(Saved data entries)

-.-.-

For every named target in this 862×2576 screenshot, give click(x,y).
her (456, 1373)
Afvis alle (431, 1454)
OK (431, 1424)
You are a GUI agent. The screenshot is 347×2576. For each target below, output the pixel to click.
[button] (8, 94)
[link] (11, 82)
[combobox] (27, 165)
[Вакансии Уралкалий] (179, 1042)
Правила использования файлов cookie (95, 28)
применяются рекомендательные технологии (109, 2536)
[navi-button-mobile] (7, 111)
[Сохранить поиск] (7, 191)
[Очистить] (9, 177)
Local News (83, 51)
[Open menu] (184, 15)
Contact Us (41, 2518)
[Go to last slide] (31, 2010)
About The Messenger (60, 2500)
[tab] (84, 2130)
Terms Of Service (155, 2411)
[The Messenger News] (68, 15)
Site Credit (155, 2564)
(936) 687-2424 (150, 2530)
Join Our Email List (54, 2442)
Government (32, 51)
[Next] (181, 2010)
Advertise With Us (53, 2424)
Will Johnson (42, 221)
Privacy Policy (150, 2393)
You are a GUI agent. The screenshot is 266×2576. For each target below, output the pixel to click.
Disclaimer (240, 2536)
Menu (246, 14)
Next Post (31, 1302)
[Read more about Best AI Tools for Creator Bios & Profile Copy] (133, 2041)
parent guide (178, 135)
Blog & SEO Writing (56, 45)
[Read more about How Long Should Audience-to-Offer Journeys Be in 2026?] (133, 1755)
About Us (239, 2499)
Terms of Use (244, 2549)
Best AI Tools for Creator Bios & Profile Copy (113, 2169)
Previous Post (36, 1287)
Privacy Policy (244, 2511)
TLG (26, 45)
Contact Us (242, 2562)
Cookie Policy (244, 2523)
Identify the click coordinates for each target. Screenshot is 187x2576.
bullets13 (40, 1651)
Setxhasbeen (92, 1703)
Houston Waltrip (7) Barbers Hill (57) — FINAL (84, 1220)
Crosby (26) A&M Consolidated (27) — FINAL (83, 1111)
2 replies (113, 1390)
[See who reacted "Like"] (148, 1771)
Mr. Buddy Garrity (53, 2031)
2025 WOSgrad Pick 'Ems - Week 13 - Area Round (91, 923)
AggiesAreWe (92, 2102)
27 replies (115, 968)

-.-.-

What you will do ->
Among the entries above, locate the lines containing "[link] (11, 82)" and "Site Credit (155, 2564)", and transcribe exactly those two lines and all lines between.

Output below ->
[link] (11, 82)
[combobox] (27, 165)
[Вакансии Уралкалий] (179, 1042)
Правила использования файлов cookie (95, 28)
применяются рекомендательные технологии (109, 2536)
[navi-button-mobile] (7, 111)
[Сохранить поиск] (7, 191)
[Очистить] (9, 177)
Local News (83, 51)
[Open menu] (184, 15)
Contact Us (41, 2518)
[Go to last slide] (31, 2010)
About The Messenger (60, 2500)
[tab] (84, 2130)
Terms Of Service (155, 2411)
[The Messenger News] (68, 15)
Site Credit (155, 2564)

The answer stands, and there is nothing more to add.